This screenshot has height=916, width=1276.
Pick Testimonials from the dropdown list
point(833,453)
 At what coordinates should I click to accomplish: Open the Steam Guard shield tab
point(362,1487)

- _About this exercise_
The lines wanted are those from the one holding "At what coordinates" through the final line of the listing; print them exactly.

- _Finished task_
 At what coordinates should I click to accomplish: Open the Steam Guard shield tab
point(362,1487)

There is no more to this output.